[SOURCE DOCUMENT]:
━━━

You know that deciding to invest some of your money in the market automatically means you’re setting yourself up for possible loss.
But how much losing can you take? Does the thought of your stocks plunging make you sick to your stomach? Or are you a genuine thrill-seeker who loves the rush of adrenaline you get when you think about putting your money somewhere shaky?
Determining your risk tolerance is an important step to take for ensuring you’re completely comfortable with your investments. You might also come across trade recommendations that are discussing options based on different risk tolerances.
While your risk tolerance will change according to your age, income requirements and financial goals, there is no fixed label for those who fit certain criteria. There are simply too many variables. For example, most people think that the younger you are, the more of a risk-taker you’ll be. They reason that the years ahead afford you the freedom to take more chances with your money. While this may be true in general, it is not a fixed rule, and determining your risk tolerance depends on several variables besides age.
So, how do you determine your risk tolerance? Consider the following before answering the question:
The first factor to determine is the actual length of the investment horizon. When will the funds be needed? Even a younger investor can have a short-term horizon if they’re trying to earn enough capital for a goal they hope to fulfill in the near future, such as buying a home. If the investment horizon is indeed short, the risk tolerance should shift toward being more conservative, regardless of the investor’s age. For long-term investments, there’s room for more aggressive investing.
If you’re an older investor, don’t fall into the trap of thinking that, just because you’re pushing 70, you need to move everything into conservative investments. This may be suitable advice for some, but it’s not recommended as a one-size-fits-all approach. For example, a retiree who has sufficient funds to live off the interest without touching the principal can safely invest in volatile stocks. Also, with today’s growing life expectancy, a 70-year-old investor may still have a 20-year investment horizon – or more! When determining your risk tolerance, be sure to consider your actual time horizon, irrespective of age.

━━━

[TASK INPUTS]:
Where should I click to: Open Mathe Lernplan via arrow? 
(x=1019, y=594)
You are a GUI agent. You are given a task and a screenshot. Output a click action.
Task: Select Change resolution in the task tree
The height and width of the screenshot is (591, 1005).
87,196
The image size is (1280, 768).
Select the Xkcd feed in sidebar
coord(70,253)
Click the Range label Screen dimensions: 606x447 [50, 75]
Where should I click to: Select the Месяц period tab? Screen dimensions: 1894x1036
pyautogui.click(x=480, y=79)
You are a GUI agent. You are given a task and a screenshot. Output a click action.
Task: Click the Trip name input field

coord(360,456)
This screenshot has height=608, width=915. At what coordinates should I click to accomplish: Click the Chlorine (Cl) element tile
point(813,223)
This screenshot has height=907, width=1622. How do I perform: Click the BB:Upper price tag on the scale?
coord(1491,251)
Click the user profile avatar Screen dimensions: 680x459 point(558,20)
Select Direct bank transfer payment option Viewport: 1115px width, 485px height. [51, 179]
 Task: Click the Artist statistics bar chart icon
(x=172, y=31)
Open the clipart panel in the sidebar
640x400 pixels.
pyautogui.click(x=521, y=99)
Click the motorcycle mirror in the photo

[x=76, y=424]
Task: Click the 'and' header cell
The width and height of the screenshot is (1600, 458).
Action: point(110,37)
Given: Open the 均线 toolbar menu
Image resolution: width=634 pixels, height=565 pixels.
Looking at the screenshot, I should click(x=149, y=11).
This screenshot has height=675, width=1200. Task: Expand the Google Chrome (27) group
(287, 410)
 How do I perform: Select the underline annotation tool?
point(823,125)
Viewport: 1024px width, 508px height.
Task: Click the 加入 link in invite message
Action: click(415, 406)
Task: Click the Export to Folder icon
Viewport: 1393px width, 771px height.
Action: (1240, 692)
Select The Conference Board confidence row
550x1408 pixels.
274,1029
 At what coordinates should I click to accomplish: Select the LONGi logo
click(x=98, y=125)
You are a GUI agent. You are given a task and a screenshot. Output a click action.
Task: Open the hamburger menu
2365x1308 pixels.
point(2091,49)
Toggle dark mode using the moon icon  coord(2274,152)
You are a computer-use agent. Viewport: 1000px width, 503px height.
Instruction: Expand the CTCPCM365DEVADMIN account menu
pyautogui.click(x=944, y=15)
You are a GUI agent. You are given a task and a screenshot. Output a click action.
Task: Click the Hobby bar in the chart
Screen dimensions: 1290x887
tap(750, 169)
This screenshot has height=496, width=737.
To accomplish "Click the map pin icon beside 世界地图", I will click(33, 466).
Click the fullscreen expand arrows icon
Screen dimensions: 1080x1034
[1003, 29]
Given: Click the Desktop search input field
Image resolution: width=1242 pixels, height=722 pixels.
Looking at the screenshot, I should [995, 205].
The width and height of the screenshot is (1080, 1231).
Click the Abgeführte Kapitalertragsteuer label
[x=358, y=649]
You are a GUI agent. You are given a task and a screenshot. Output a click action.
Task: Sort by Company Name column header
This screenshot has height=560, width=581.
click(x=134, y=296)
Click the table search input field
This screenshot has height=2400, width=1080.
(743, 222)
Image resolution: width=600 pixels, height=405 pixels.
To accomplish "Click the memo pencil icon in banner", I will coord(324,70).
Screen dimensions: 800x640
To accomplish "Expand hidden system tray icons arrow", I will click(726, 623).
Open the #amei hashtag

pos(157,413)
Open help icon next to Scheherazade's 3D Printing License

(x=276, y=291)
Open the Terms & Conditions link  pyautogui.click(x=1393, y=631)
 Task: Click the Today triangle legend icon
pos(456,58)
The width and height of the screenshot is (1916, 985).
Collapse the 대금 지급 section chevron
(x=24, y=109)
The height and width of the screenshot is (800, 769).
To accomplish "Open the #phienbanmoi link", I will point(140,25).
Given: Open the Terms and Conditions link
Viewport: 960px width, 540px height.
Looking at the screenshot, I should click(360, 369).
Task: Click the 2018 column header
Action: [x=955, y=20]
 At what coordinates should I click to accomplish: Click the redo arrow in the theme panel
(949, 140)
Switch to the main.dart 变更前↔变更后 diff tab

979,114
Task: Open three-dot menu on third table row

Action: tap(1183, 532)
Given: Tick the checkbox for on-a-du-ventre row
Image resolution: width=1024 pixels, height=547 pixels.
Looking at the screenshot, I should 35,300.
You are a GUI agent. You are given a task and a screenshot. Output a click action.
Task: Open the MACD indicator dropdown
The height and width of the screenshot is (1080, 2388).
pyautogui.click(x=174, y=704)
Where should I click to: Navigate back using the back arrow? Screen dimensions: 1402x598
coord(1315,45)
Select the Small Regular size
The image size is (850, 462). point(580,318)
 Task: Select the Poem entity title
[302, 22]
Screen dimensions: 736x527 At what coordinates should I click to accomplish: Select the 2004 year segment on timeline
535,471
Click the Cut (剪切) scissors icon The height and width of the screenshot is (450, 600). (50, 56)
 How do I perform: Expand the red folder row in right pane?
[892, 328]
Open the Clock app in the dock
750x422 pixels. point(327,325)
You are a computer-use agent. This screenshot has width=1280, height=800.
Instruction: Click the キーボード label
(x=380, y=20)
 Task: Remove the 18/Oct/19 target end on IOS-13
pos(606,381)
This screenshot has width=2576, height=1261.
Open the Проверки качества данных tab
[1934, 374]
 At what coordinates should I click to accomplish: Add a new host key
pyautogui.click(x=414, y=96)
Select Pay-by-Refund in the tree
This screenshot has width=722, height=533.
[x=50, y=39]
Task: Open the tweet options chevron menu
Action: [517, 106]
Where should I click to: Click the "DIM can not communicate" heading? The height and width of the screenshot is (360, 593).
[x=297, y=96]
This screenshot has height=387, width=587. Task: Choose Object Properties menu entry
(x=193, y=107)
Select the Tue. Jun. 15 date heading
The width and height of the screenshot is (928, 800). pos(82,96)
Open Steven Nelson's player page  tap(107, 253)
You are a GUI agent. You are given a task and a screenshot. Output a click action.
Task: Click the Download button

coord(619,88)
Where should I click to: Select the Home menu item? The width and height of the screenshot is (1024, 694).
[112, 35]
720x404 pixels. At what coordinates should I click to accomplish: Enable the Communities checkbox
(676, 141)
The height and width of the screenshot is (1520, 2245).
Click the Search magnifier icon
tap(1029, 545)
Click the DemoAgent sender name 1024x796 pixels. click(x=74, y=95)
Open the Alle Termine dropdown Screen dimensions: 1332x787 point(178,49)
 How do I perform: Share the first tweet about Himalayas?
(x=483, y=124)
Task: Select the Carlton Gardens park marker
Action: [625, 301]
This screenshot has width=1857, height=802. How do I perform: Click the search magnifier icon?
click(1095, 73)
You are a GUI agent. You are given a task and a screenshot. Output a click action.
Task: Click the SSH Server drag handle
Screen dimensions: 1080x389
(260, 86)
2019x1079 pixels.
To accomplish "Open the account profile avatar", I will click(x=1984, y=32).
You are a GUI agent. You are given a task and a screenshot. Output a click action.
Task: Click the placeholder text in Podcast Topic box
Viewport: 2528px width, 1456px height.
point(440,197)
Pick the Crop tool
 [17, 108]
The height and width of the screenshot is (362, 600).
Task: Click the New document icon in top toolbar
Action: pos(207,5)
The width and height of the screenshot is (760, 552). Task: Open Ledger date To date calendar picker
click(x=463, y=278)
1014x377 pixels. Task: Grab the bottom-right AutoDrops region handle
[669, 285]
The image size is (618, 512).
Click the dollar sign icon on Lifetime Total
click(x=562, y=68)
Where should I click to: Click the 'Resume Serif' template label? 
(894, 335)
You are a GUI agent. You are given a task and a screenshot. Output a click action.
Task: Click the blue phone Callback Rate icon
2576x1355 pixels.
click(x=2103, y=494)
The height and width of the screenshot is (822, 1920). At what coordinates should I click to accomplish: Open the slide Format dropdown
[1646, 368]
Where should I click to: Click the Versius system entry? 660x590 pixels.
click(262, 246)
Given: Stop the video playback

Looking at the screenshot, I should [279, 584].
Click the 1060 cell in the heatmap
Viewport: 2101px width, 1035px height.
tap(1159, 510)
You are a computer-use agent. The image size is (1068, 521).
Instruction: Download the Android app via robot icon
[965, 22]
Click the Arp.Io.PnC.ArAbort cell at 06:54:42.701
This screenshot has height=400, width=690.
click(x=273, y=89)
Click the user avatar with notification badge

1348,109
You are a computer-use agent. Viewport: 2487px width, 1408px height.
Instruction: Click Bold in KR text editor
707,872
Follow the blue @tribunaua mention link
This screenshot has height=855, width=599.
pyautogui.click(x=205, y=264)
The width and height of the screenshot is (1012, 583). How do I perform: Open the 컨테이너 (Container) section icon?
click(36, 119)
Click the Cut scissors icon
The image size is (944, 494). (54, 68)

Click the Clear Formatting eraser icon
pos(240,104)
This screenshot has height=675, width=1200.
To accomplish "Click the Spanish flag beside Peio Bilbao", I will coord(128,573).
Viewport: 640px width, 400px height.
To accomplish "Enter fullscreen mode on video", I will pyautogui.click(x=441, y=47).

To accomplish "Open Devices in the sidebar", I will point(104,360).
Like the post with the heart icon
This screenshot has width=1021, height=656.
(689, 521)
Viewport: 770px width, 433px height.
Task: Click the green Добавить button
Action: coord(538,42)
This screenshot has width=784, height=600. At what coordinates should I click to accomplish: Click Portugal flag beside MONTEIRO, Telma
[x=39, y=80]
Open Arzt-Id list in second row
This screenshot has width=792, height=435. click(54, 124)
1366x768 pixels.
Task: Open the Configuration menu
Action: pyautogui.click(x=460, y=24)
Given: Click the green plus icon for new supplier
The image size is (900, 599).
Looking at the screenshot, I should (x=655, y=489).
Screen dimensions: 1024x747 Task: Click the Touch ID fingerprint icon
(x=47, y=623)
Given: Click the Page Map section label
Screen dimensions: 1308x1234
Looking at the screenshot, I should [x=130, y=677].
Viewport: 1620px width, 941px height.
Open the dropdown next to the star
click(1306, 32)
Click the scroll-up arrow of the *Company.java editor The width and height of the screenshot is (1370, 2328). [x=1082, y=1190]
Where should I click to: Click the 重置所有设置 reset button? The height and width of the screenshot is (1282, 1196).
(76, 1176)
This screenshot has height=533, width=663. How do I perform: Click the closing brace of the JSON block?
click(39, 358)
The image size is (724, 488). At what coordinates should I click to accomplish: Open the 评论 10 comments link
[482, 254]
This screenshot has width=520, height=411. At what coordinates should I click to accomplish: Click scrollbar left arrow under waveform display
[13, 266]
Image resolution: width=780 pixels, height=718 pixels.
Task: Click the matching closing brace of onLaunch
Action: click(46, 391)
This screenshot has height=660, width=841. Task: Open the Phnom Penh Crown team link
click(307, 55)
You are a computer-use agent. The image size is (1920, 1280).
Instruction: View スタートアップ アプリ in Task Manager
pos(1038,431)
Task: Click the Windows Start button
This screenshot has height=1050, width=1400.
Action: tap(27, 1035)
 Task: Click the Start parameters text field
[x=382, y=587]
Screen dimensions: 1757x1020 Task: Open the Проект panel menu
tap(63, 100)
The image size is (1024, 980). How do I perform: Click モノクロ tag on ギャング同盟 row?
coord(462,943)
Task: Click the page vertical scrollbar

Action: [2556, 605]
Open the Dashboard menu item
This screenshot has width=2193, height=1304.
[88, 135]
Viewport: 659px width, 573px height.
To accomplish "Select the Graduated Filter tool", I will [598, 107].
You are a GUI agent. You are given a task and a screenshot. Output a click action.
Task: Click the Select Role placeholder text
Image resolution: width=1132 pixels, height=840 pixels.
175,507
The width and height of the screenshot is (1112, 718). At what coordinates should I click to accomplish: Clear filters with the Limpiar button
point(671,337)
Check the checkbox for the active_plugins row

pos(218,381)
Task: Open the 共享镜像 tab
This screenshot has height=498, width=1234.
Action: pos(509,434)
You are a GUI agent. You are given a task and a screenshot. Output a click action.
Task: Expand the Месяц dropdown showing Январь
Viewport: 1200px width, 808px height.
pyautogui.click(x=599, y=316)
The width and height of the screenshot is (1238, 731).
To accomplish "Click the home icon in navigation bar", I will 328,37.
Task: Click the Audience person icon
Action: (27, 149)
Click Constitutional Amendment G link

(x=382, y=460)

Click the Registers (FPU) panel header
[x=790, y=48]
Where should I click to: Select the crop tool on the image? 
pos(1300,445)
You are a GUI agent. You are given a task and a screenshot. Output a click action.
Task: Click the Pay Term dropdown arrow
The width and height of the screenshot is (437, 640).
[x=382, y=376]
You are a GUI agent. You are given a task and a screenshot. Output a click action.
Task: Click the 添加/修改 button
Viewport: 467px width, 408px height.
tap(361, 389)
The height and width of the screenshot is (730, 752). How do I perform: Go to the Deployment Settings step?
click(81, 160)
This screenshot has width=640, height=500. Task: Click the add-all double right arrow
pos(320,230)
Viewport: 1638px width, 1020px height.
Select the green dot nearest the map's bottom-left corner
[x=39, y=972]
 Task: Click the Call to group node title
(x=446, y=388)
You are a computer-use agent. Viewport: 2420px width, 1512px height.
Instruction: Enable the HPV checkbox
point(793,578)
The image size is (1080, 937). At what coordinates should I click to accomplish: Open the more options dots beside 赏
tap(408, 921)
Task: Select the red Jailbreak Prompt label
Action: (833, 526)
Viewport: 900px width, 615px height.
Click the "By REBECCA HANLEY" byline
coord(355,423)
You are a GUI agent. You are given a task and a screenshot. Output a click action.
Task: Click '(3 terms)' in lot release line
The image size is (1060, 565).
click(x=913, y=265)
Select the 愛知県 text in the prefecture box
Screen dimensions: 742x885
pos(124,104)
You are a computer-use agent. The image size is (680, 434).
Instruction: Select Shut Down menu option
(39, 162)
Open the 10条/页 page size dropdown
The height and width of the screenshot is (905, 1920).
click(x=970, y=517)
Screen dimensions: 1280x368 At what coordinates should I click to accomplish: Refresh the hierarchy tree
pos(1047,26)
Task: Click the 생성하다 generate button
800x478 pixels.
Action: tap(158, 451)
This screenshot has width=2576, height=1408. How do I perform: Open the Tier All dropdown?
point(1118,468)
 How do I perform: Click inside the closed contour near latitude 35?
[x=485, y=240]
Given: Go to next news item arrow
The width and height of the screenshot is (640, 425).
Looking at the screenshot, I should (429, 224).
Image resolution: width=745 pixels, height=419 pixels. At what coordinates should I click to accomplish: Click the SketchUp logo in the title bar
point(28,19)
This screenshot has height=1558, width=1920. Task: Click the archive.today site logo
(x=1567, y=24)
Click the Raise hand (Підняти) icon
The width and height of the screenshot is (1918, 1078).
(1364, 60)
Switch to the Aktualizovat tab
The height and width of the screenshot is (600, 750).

━━━

[PROBLEMS]:
a) In the risk tolerance article, what kind of retiree can safely invest in volatile stocks?
b) Beginning with the first of the entries and ending at the line that contains "coord(70,253)", write every line again, requests included, with 17 added to each coordinate number in the answers.

[TASK-BY-TASK RESULTS]:
a) One with sufficient funds to live off the interest without touching the principal.

b)
Where should I click to: Open Mathe Lernplan via arrow? 
(x=1036, y=611)
You are a GUI agent. You are given a task and a screenshot. Output a click action.
Task: Select Change resolution in the task tree
The height and width of the screenshot is (591, 1005).
104,213
The image size is (1280, 768).
Select the Xkcd feed in sidebar
coord(87,270)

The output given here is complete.